### Text block
The Lord’s Prayer is succinct and to the point. It gives us a ratio we should well look to in our prayers of one petition for physical and material and six for the spiritual. He uses contrasts throughout: wide and narrow 7:13-14, light and darkness 6:22-23, God and mammon 6:24. His teaching of humility in alms, prayer and fasting is a solid standard. And He concludes His sermon with a parable of two houses that we can all easily remember. 7:24-27 In this brief perusal it is easy to see how the crowds were astonished at His teaching. Mt. 7:28
His Mount of Olives Address is during Holy Week. While He is near the end of His service on earth for us, He teaches of the end things through prophetic perspective. We of course cannot prophesy future events, yet from what He says we should reiterate. There would be those immediate judgments like the destruction of Jerusalem in 70AD. There would be the wars, famines, earthquakes until the end. 24:7-8 And ultimately there will be the final judgment. We need to be willing to tell it like it is. He tells of not only judgments but of tribulation and the spread of false teaching. We are to endure the one and combat the other.
The parable of the ten virgins says to be always ready for His return. 25:1-13 It is a black and white contrast with 5 and 5. In verses 14-30 He teaches that we should use what God has given us and then comes contrast again with on the one hand even more will be given and on the other even what one has will be taken away.

### Exercise data
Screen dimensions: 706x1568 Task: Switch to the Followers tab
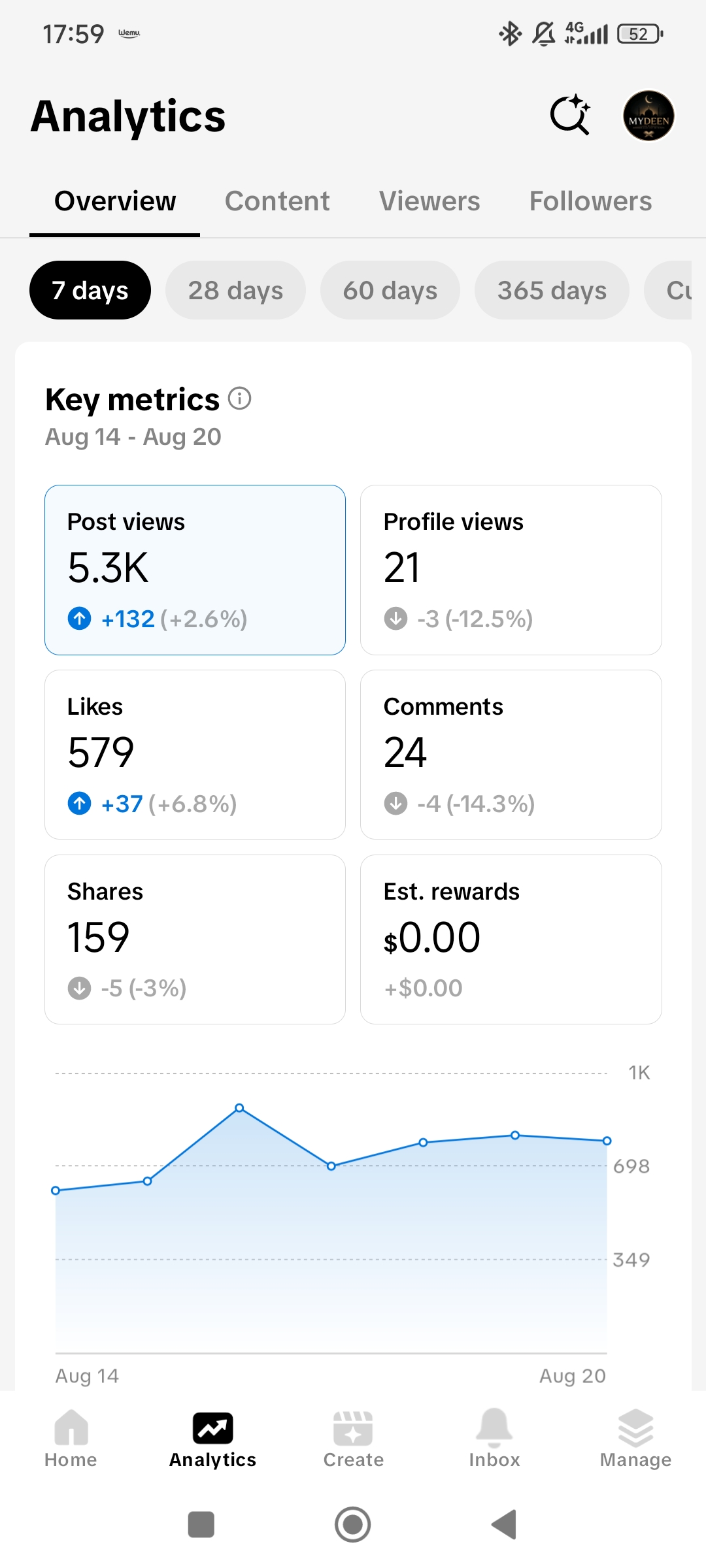tap(590, 201)
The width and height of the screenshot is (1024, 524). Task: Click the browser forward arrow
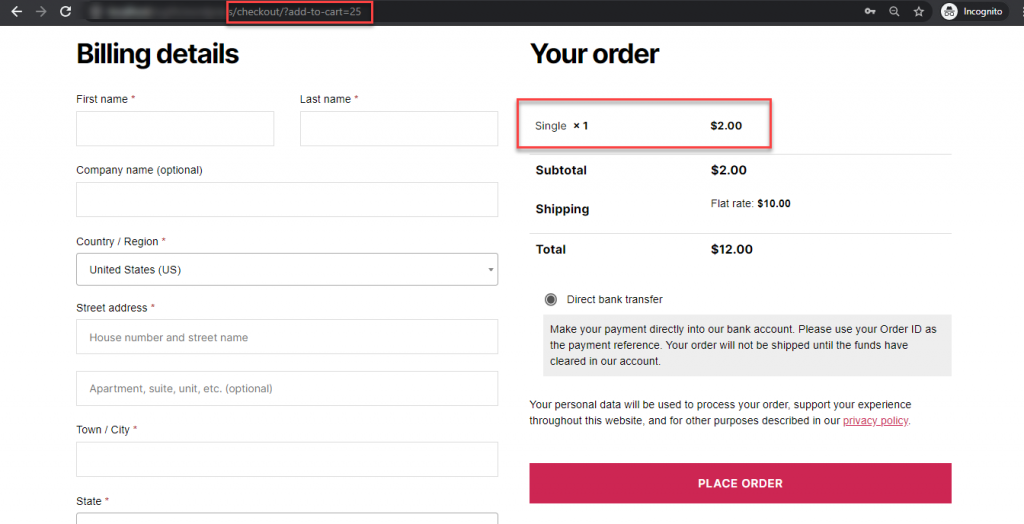(41, 12)
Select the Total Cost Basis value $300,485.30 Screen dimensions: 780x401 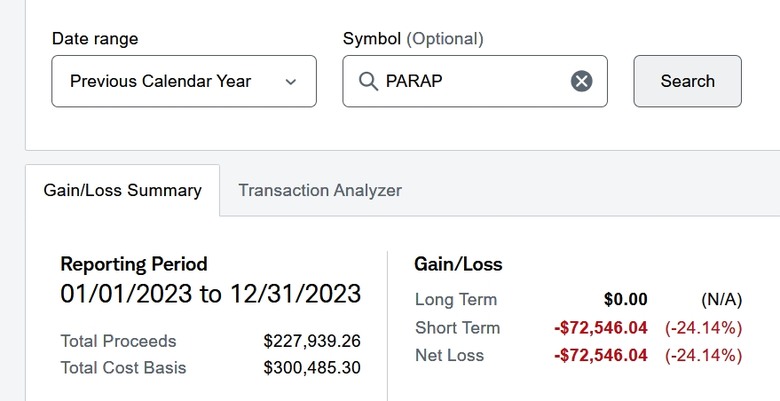pos(312,367)
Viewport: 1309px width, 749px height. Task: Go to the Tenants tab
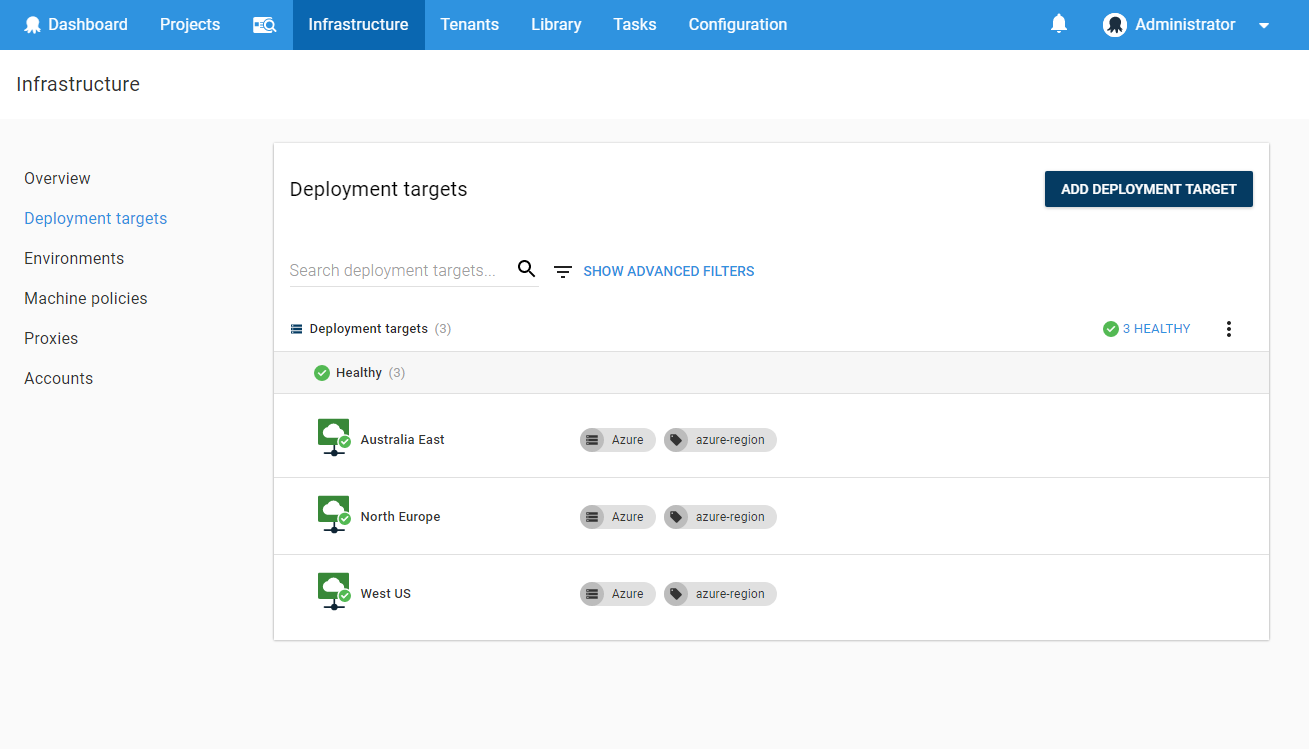pyautogui.click(x=469, y=25)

### Problems to work on
A) In two sentences, summarize the commentary on the Lord's Prayer and the Mount of Olives Address.
B) Pick up the commentary on the Lord's Prayer and the Mount of Olives Address where it stops, and carry it further.

### Answers for the tasks
A) His sermon, which includes the succinct Lord's Prayer, uses contrasts such as wide and narrow and light and darkness, teaches humility in alms, prayer and fasting, and ends with the parable of two houses, so the crowds were astonished at His teaching. In the Mount of Olives Address during Holy Week, He teaches about immediate judgments, wars, famines and earthquakes, the final judgment, tribulation and false teaching, and His parables urge readiness for His return and the use of what God has given.

B)
He relates the past with Noah to the future of the last days. The past is prologue to the future. Learn from it or repeat its mistakes.
In His Maundy Thursday Evening teaching He gives a behind the scenes look at how the Spirit will be at work. Jn. 14:16-17, 26, 15:26, 16:7-11, 13-14 There is no fuller exposition on the theology of the Holy Spirit in the New Testament than here. What comfort for disciples then and now to know He gives us utterance. This long time of teaching is when He was about to go forth to arrest and execution. A lesson for us that if He would teach at such a time, so should we. What He would face personally would not get in the way of His teaching.
In 14:19 there is the clear warning of what His followers would face. Do we give such clear warning? In 15:1f. we have His parable of the vine which points up how we are totally dependent on Him as branches are on the vine. Do we give such stark pictures that all depends on our possessing God’s abundant grace and blessing in Christ? And then in chapter 17 we have His High Priestly Prayer with the spiritual uppermost. Do we pray before we teach, while we are teaching that we get through to people, and after that they remember?
In all of His teaching there are so many points to learn from Him. Here are just a few.
Really reach out with the Word to those beyond the ones who love you and in turn you love.
Pay attention to people and be interested. Why should they listen to you if you don’t listen to them?
Leave a clear witness with something to think about.
Study the Word and consider illustrations to get your points across.
Try to establish a common ground for a relationship and a willing ear.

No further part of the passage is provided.